WHAT YOU WILL DO:
Please repeat only the stretch of records running from the first line through the line that contains "Task: Select wireless service row named 1".

========================

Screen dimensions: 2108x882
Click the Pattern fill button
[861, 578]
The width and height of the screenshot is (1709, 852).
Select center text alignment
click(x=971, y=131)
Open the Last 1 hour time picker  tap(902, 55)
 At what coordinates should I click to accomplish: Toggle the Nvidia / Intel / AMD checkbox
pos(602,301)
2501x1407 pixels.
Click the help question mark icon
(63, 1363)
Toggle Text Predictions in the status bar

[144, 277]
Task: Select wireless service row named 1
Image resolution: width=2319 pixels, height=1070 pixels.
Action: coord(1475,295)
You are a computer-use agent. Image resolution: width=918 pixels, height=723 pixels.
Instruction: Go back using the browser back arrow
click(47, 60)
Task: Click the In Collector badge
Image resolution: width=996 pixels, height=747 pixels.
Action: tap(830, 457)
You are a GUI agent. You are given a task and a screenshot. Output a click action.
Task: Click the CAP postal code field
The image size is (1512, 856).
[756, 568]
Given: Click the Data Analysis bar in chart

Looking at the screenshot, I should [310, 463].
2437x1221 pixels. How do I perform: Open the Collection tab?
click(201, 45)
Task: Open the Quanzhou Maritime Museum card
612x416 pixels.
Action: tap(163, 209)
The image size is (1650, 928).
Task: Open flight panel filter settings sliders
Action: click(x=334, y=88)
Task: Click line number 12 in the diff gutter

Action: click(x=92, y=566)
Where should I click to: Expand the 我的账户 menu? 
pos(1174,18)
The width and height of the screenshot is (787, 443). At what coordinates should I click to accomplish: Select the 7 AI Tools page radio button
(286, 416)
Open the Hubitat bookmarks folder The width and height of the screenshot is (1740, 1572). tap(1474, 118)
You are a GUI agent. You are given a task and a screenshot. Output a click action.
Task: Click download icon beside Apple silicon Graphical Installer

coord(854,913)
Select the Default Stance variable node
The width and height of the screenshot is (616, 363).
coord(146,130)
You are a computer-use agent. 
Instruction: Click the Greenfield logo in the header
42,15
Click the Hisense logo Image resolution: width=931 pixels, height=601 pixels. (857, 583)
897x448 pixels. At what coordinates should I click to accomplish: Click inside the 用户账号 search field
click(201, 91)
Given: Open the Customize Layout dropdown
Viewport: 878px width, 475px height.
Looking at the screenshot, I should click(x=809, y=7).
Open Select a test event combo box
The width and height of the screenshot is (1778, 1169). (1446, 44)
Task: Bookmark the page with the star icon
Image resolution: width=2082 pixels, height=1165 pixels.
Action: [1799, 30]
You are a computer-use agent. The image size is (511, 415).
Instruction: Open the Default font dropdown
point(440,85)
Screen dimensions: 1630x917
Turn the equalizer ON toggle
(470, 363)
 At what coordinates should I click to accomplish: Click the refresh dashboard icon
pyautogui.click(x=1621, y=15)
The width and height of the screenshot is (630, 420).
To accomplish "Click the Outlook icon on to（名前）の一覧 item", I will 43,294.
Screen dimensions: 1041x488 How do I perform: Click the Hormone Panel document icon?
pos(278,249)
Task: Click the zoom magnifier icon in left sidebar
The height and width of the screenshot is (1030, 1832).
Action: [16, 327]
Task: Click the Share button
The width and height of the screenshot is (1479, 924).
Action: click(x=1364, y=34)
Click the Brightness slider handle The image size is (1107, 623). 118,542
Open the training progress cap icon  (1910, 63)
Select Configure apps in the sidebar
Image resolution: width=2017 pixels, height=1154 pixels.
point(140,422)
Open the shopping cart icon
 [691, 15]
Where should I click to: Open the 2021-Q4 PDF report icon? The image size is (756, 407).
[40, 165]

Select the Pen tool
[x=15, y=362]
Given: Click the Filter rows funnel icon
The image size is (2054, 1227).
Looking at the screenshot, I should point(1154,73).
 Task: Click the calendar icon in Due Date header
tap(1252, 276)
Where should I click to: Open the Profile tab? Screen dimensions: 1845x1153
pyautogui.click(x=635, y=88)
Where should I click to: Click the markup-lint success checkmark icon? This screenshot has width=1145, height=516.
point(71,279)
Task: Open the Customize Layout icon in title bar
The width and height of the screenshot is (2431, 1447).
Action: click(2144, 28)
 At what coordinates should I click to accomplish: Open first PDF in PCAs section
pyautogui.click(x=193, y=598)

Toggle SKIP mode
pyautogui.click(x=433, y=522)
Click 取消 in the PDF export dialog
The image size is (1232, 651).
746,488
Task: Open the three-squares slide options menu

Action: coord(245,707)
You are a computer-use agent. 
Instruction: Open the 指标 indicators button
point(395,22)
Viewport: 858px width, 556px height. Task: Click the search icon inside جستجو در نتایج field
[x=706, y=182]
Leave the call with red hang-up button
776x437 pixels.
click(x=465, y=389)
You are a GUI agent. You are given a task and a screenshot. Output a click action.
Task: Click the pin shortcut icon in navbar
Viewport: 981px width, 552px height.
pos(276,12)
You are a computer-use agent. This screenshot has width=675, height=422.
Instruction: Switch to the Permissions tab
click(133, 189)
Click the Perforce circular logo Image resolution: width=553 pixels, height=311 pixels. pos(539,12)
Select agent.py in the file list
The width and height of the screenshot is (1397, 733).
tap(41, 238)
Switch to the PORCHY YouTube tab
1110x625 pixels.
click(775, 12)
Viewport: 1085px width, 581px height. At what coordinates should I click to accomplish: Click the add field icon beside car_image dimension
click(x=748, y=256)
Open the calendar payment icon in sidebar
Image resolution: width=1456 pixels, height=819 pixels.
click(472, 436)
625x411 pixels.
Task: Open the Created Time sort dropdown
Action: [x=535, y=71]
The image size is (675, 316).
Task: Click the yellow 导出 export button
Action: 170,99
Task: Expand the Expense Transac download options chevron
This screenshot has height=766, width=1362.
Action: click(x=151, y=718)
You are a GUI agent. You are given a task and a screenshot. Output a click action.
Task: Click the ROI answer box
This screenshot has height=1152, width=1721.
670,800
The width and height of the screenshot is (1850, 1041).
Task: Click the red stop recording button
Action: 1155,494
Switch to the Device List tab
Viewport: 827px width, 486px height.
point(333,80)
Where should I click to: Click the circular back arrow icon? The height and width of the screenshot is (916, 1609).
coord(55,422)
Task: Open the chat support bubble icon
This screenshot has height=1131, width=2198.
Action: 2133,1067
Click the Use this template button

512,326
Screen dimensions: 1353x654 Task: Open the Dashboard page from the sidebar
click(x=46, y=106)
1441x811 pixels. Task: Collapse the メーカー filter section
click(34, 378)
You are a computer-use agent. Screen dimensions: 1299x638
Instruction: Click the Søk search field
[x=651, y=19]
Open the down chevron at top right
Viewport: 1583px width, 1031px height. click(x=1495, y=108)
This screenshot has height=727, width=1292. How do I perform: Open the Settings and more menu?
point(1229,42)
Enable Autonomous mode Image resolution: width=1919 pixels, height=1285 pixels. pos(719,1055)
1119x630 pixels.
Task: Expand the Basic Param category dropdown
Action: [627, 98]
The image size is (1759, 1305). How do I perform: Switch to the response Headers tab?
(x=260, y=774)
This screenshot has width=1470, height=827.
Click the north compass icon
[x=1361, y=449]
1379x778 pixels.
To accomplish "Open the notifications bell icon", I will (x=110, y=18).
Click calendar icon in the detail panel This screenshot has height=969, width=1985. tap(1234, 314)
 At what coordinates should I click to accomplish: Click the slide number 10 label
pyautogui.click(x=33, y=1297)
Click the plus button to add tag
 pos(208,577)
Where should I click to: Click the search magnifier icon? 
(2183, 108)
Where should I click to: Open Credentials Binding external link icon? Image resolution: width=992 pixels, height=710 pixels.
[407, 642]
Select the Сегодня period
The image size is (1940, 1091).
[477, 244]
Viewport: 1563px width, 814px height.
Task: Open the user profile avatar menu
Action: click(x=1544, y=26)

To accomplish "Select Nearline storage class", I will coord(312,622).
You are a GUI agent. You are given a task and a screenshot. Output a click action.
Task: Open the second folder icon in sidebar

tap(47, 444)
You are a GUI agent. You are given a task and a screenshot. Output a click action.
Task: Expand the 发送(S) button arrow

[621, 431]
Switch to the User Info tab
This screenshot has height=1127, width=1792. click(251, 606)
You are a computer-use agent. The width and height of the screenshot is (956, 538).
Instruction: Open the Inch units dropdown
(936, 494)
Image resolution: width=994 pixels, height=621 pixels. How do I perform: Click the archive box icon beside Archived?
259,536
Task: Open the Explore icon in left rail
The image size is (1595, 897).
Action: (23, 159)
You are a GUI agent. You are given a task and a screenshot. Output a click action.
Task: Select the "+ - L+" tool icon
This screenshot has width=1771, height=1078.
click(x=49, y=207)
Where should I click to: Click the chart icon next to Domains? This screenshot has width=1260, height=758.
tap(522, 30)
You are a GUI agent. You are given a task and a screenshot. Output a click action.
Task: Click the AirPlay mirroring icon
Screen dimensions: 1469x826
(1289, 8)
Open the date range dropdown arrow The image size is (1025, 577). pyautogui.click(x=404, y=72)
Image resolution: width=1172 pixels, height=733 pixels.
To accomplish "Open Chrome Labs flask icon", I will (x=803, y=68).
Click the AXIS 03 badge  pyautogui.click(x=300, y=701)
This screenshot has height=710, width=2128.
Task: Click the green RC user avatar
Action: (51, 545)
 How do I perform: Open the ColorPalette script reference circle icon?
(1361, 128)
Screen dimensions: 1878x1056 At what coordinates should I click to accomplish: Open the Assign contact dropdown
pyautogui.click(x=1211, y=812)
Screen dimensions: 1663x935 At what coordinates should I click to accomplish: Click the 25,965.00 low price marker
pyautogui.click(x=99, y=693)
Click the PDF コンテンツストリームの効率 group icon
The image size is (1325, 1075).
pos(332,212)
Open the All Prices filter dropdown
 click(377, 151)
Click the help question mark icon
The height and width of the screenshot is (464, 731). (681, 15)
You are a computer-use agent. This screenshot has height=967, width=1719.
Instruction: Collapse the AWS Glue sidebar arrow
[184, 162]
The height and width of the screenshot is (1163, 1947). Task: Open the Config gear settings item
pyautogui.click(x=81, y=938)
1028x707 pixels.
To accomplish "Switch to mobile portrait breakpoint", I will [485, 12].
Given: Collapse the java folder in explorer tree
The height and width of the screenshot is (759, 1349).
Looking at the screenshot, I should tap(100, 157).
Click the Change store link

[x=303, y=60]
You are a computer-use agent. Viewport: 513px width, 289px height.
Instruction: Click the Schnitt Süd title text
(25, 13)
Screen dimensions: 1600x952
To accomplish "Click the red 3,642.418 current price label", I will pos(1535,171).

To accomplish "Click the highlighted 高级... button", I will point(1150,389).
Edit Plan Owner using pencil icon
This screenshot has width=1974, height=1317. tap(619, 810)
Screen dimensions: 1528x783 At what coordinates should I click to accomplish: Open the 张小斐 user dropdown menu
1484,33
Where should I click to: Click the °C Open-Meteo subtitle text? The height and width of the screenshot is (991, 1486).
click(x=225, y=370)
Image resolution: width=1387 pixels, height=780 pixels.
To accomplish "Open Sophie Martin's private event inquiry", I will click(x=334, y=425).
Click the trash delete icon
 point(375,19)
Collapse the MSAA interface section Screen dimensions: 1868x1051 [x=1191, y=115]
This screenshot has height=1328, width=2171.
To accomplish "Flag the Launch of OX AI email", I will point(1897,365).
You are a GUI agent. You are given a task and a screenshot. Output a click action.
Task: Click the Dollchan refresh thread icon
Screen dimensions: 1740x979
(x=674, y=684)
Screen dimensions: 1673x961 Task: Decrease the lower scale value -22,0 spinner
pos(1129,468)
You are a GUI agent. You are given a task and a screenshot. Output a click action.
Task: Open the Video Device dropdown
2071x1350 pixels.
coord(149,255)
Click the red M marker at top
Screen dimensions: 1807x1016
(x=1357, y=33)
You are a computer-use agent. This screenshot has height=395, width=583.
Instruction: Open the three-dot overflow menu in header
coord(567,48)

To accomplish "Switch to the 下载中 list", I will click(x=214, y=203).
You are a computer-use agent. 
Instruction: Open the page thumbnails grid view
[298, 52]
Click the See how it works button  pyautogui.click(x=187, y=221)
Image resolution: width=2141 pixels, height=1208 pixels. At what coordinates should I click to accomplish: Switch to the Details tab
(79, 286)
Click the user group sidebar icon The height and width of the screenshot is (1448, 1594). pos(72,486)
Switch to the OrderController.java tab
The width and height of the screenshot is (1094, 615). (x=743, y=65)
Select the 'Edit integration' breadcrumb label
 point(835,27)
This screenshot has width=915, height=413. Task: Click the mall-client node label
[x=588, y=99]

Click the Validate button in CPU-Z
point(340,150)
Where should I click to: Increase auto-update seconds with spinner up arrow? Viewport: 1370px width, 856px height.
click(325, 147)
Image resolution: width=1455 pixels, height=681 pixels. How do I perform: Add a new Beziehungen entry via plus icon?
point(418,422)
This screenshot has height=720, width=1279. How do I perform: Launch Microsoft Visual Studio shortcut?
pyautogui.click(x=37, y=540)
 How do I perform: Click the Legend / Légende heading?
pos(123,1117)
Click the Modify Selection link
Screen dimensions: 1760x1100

========================

ANSWER TO THIS PROBLEM:
Screen dimensions: 2108x882
Click the Pattern fill button
[861, 578]
The width and height of the screenshot is (1709, 852).
Select center text alignment
click(x=971, y=131)
Open the Last 1 hour time picker  tap(902, 55)
 At what coordinates should I click to accomplish: Toggle the Nvidia / Intel / AMD checkbox
pos(602,301)
2501x1407 pixels.
Click the help question mark icon
(63, 1363)
Toggle Text Predictions in the status bar

[144, 277]
Task: Select wireless service row named 1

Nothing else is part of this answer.